Caution!

This is an old post. Information here may be out-dated, or the post may re­flect opin­ions or be­liefs I no longer share.

You can have git use a spe­cific SSH key, per repo.

This is great if you have - or would like to use - dif­fer­ent SSH keys for each clients. To limit ex­po­sure, I try and use sep­a­rate GitHub/GitLab/BitBucket ac­count + SSH key for each client.

If one key is com­pro­mised, none of your other work is ex­posed.

Show me the code

When in the de­sired repo on your ter­mi­nal, con­fig­ure git by spec­i­fy­ing the pri­vate key to use:

git config core.sshCommand "ssh -i ~/.ssh/id_ed25519_clientX"

In this case, you’re di­rectly con­fig­ur­ing git.

What is git do­ing un­der the hood? It uses an SSH en­vi­ron­ment vari­able to ex­e­cute com­mands based on your con­fig.

The ab­strac­tion is great be­cause:

  • You don’t need to mess with the en­vi­ron­ment vari­ables on your shell.
  • It is a set-it-and-for­get-it con­fig­u­ra­tion. You do not need to sup­ply the env vari­able to each git com­mand.

Simple and el­e­gant.

Dealing with con­flicts from ~/.ssh/config

If, like me, you do not use the de­fault iden­tity keys ex­pected by the SSH client, you have likely con­fig­ured SSH to read a de­fault key, as fol­lows:

// ~/.ssh/config
Host *
IdentityFile ~/.ssh/id_ed25519_personal

Key to note here is when you con­fig­ure git to use a sep­a­rate iden­tity file than what is the de­fault one, it adds or ap­pends to the list of IdentityFiles to try, with the cus­tom key spec­i­fied com­ing in sec­ond, or third — and so on — de­pend­ing on if SSH can find any matches in the con­fig file for the cur­rent host be­ing at­tempted to be con­nected with.
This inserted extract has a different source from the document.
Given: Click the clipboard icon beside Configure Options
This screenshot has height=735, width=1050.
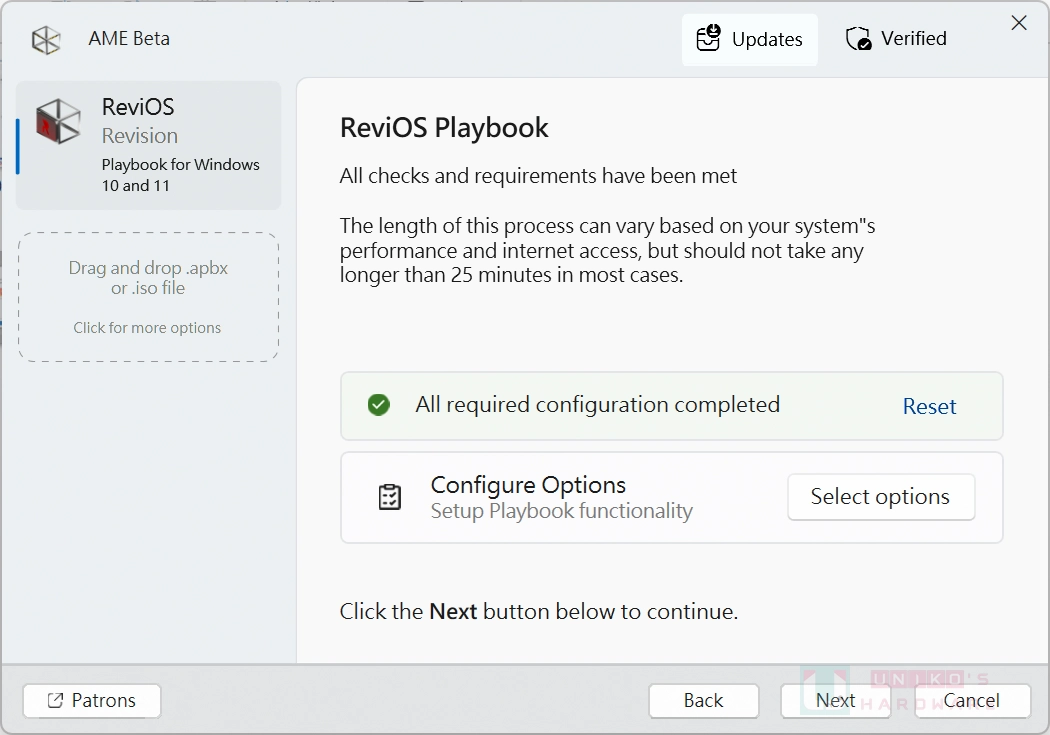Looking at the screenshot, I should tap(391, 496).
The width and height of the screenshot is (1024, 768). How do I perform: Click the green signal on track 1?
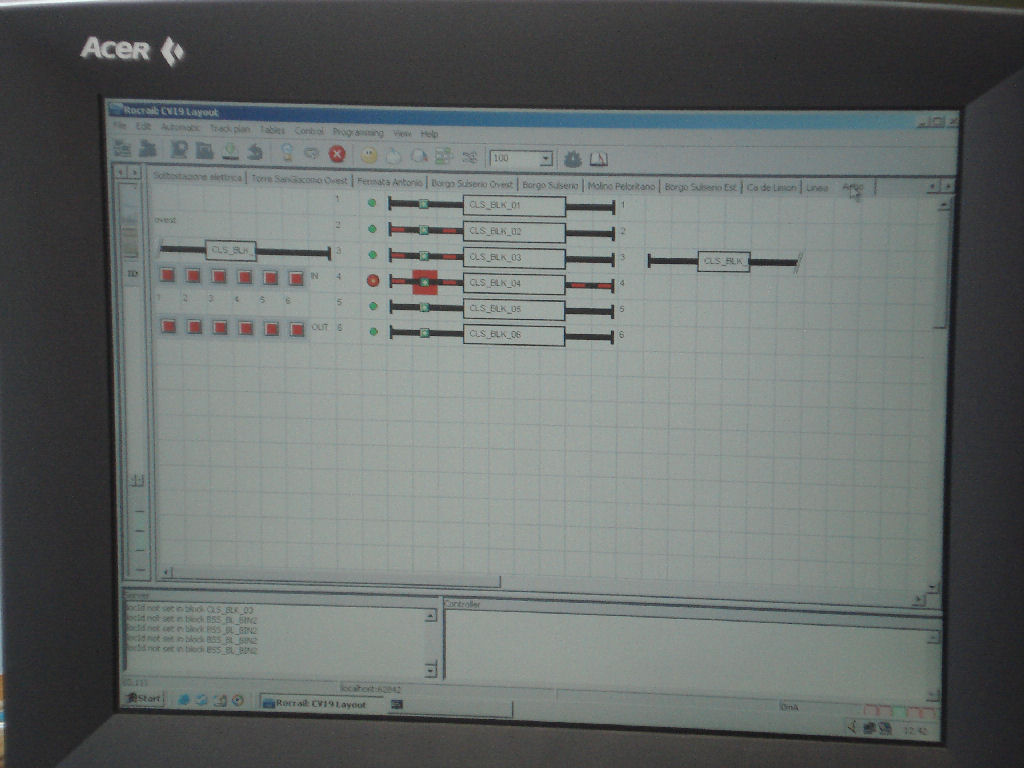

After con­fig­ur­ing git, the or­der of keys to be tried could be:

  • ~/.ssh/id_ed25519_personal
  • ~/.ssh/id_ed25519_clientX

If you’ve got an ac­count on the same ser­vice where your per­sonal key is con­fig­ured, SSH will hap­pily use that key, call it a day, and you will run into the fol­low­ing er­ror:

Forbidden
Please make sure you have the correct access rights and the repository exists

It’s be­cause your SSH client never at­tempted the sec­ond key!

To work around this, a so­lu­tion I’m happy with is pass­ing a con­fig file to the ssh com­mand as fol­lows:

git config core.sshCommand "ssh -F /dev/null -i ~/.ssh/id_ed25519_clientX"

Introduced in git 2.10

Please note this works on git 2.10 + –- re­leased in late 2016.

You should be cov­ered, but if you wish to check your cur­rently in­stalled ver­sion of git, run:

git --version

You can find the 2.10.0 re­lease notes here.

Quote for con­ve­nience:

A new con­fig­u­ra­tion vari­able core.ssh­Com­mand has been added to spec­ify what value for GIT_SSH_COMMAND to use per repos­i­tory.